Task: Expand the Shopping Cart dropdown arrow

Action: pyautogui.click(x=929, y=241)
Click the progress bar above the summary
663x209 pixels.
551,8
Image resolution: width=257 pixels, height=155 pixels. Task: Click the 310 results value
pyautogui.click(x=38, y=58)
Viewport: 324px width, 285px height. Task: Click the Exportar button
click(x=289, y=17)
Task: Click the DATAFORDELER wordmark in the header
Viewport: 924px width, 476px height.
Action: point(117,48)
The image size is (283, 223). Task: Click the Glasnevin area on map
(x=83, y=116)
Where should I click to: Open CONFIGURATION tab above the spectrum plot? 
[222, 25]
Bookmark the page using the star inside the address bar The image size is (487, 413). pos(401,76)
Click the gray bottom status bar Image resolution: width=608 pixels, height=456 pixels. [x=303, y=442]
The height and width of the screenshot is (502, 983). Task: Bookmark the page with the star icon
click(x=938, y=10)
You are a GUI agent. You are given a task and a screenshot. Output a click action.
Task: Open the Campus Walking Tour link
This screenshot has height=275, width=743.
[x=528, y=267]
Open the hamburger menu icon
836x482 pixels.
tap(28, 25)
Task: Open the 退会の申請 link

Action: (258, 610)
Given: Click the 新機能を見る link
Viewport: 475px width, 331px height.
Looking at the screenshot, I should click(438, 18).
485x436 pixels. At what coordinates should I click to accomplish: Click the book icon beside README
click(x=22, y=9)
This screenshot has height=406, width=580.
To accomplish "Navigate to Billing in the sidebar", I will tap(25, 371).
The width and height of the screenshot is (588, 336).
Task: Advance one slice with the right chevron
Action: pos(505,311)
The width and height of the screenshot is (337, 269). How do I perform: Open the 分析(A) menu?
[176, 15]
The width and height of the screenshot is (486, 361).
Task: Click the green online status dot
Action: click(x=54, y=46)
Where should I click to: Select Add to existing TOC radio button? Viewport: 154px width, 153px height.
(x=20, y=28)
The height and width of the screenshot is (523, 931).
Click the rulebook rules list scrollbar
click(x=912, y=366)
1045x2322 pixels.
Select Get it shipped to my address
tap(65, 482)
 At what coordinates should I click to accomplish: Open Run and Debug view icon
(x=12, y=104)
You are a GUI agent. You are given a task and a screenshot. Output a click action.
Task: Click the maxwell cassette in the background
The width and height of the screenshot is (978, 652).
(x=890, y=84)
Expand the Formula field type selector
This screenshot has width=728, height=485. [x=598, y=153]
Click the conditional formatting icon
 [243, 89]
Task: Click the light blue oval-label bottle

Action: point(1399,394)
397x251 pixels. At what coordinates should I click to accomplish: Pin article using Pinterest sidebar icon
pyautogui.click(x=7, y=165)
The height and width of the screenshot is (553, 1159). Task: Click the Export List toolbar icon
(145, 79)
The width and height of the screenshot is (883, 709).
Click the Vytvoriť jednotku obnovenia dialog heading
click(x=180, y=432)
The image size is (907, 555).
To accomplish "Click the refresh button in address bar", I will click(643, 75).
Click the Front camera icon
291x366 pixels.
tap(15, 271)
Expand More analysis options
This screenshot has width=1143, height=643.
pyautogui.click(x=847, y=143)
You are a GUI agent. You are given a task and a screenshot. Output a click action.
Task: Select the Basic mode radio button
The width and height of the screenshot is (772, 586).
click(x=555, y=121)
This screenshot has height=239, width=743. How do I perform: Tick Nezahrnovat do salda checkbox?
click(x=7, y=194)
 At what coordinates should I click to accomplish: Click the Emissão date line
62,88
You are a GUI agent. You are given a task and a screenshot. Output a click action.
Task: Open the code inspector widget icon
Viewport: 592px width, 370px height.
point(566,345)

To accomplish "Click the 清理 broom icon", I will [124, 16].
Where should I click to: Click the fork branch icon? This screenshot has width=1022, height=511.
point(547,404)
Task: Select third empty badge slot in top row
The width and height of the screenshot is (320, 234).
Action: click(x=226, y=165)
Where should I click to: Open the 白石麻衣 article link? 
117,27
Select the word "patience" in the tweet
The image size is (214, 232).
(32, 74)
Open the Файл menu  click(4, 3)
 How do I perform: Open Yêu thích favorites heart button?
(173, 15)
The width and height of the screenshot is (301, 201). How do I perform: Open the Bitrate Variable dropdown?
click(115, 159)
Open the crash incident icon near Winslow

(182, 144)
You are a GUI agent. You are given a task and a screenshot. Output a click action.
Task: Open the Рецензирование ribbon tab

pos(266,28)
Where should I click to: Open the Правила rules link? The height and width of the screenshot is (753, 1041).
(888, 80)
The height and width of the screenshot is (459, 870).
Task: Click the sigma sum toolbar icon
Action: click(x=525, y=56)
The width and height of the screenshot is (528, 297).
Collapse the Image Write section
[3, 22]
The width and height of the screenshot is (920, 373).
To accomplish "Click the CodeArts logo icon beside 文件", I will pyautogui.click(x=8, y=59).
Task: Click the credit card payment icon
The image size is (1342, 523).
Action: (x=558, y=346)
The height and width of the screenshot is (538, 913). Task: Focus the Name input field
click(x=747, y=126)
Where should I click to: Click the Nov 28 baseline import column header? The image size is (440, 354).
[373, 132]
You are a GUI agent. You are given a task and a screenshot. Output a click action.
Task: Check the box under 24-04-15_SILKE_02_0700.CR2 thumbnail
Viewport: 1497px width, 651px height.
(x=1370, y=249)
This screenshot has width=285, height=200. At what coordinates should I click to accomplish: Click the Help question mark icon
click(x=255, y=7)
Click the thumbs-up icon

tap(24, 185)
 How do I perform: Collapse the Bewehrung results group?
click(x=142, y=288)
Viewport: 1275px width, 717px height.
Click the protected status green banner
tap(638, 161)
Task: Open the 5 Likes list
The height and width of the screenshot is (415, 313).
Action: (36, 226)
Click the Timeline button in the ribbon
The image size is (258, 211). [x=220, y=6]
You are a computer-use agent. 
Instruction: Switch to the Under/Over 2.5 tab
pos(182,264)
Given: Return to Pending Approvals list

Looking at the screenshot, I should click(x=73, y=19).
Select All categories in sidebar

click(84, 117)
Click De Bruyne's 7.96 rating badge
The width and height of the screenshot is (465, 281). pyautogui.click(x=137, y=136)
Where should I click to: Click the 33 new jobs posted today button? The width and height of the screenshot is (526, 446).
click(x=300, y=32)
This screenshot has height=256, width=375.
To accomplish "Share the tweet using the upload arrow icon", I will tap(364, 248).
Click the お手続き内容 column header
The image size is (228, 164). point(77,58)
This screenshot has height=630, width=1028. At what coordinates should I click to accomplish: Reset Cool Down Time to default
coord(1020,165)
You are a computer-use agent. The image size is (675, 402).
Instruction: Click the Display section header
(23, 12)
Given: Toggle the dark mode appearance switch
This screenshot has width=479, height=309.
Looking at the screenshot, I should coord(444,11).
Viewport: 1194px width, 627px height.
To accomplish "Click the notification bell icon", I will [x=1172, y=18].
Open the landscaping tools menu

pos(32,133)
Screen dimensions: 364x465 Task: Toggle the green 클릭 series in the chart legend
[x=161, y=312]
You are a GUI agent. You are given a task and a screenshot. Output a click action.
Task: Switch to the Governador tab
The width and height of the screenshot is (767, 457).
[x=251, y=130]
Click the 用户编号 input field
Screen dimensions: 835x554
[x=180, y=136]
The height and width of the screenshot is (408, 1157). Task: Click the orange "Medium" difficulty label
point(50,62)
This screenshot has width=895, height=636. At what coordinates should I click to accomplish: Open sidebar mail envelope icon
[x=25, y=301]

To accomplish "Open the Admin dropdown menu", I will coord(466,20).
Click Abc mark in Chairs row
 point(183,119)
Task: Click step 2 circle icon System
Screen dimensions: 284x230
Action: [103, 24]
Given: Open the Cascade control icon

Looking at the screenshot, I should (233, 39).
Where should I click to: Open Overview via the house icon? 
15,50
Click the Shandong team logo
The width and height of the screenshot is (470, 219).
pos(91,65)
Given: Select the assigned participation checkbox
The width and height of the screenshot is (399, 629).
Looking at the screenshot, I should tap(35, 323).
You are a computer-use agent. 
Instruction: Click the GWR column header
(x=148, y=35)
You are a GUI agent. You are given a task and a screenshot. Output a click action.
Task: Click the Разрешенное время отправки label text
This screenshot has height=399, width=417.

== == ==

Assignment: Lines from the one containing "This screenshot has height=256, width=375." through the last line of the data above are the only output wanted; restate them exactly.

Result of the task:
This screenshot has height=256, width=375.
To accomplish "Share the tweet using the upload arrow icon", I will tap(364, 248).
Click the お手続き内容 column header
The image size is (228, 164). point(77,58)
This screenshot has height=630, width=1028. At what coordinates should I click to accomplish: Reset Cool Down Time to default
coord(1020,165)
You are a computer-use agent. The image size is (675, 402).
Instruction: Click the Display section header
(23, 12)
Given: Toggle the dark mode appearance switch
This screenshot has width=479, height=309.
Looking at the screenshot, I should coord(444,11).
Viewport: 1194px width, 627px height.
To accomplish "Click the notification bell icon", I will [x=1172, y=18].
Open the landscaping tools menu

pos(32,133)
Screen dimensions: 364x465 Task: Toggle the green 클릭 series in the chart legend
[x=161, y=312]
You are a GUI agent. You are given a task and a screenshot. Output a click action.
Task: Switch to the Governador tab
The width and height of the screenshot is (767, 457).
[x=251, y=130]
Click the 用户编号 input field
Screen dimensions: 835x554
[x=180, y=136]
The height and width of the screenshot is (408, 1157). Task: Click the orange "Medium" difficulty label
point(50,62)
This screenshot has width=895, height=636. At what coordinates should I click to accomplish: Open sidebar mail envelope icon
[x=25, y=301]

To accomplish "Open the Admin dropdown menu", I will coord(466,20).
Click Abc mark in Chairs row
 point(183,119)
Task: Click step 2 circle icon System
Screen dimensions: 284x230
Action: [103, 24]
Given: Open the Cascade control icon

Looking at the screenshot, I should (233, 39).
Where should I click to: Open Overview via the house icon? 
15,50
Click the Shandong team logo
The width and height of the screenshot is (470, 219).
pos(91,65)
Given: Select the assigned participation checkbox
The width and height of the screenshot is (399, 629).
Looking at the screenshot, I should tap(35, 323).
You are a computer-use agent. 
Instruction: Click the GWR column header
(x=148, y=35)
You are a GUI agent. You are given a task and a screenshot. Output a click action.
Task: Click the Разрешенное время отправки label text
This screenshot has height=399, width=417.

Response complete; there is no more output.